The newest Senior Advisor at CISA joins the team at the same time that DOGE is facing scrutiny for possibly endangering federal cybersecurity.
Trump’s first month in his second term dominated headlines for the wave of executive orders, actions on immigration, new foreign policies, and Cabinet appointees. These appointees have also generated a lot of press around their Senate confirmations. As these larger proceedings continue, smaller changes in government agencies may fly under the radar, like the Cyber Safety Review Board (CSRB) being dismantled in the first week of Trump’s presidency. About a week after the new Secretary of the Department of Homeland Security (DHS), Kristi Noem, was confirmed, a new senior advisor was appointed for the Cybersecurity and Infrastructure Security Agency (CISA), a smaller department under the DHS.
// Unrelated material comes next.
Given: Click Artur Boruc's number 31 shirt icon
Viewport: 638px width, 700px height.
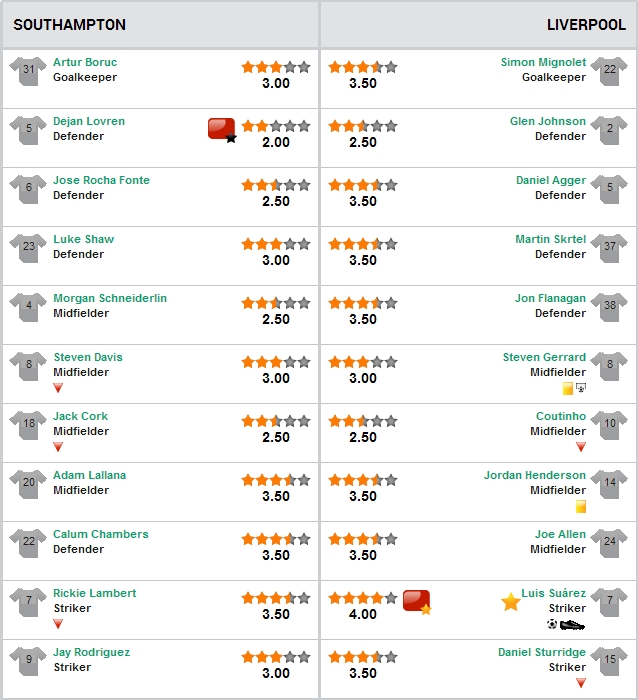Looking at the screenshot, I should tap(28, 71).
On February 2, 2025, Karen Evans shared that she is now a senior advisor for cybersecurity at CISA through a LinkedIn post. According to some sources, she may become the executive assistant director at the agency or transition to a top position elsewhere in DHS. Evans served as the Administrator of the Office of Electronic Government and Information Technology (IT) under the George W. Bush administration, overseeing over $70 billion in annual funding for IT. Evans also worked as the Assistant Secretary for Cybersecurity, Energy Security, and Emergency Response at the Department of Energy (DOE) from 2018 to 2020, mitigating cybersecurity risk in critical energy infrastructure. Her most recent stint in government work was as the Chief Information Officer (CIO) for the DHS from June 2020 to January 2021. Even after this long period of federal service, Evans helped lead a study on “The Federal Government’s Role in Building a Cybersecurity Workforce for the Nation” through the National Academy of Public Administration.
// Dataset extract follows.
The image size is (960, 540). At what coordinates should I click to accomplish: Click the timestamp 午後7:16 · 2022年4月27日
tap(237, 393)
Evans has worked in government cybersecurity for over 20 years, and her position at CISA will likely be informed by her years of experience. This may help jumpstart the agenda of former Hawaii Representative Tulsi Gabbard, who is likely to be the next Director of National Intelligence. In the past, Gabbard has supported fortifying federal cybersecurity and shared concerns about the rapid development of artificial intelligence, so a veteran cyber official like Evans may be a good point of collaboration, with Gabbard not having as much cybersecurity experience in her career.
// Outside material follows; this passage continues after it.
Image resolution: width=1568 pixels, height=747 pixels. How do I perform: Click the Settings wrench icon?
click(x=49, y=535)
Gabbard’s past calls for stronger federal cybersecurity are in stark contrast to the current cybersecurity concerns with the actions of the Department of Government Efficiency (DOGE), led by Elon Musk. Musk’s team reportedly accessed the Office of Personnel Management (OPM) network, the Department of Treasury’s payment system, and the U.S. Agency for International Development (USAID) systems. DOGE is legally considered an external advisory board, meaning the group may not be working with the previously established controls and rules for accessing federal government networks.
In an interview with Recorded Future News, Jason Kikta, a former U.S. Cyber Command official, said DOGE’s access to these federal networks “has the potential to be the largest breach [of government systems] ever by orders of magnitude and could have consequences for decades,” as DOGE is acting in “an unauthorized way, on unauthorized systems, with unauthorized personnel and unknown spread.” Kikta explained that DOGE could unknowingly create a massive attack surface, a serious threat in the context of China’s latest intrusion efforts, which have already proven to be wide-reaching. A previous attack on the OPM (also orchestrated by China) jeopardized national security in 2015.
Kikta is not the only person to sound the alarm about the risks that come with DOGE’s access requests. The Treasury Department was sued for providing Musk and some members of DOGE with “full access to the Bureau’s data and the computer systems that house them.” The lawsuit said the shared access meant that “retirees, taxpayers, federal employees, companies, and other individuals from all walks of life have no assurance that their information will receive the protection that federal law affords.” On February 6, 2025, the Treasury agreed to put an interim ban on DOGE’s access, which DOGE claims only reached two associates.
Even amid a call for federal resignations, the new CISA appointment and the limits on access to important data prove that federal cybersecurity will be a battleground in the next few months, if not for the next few years.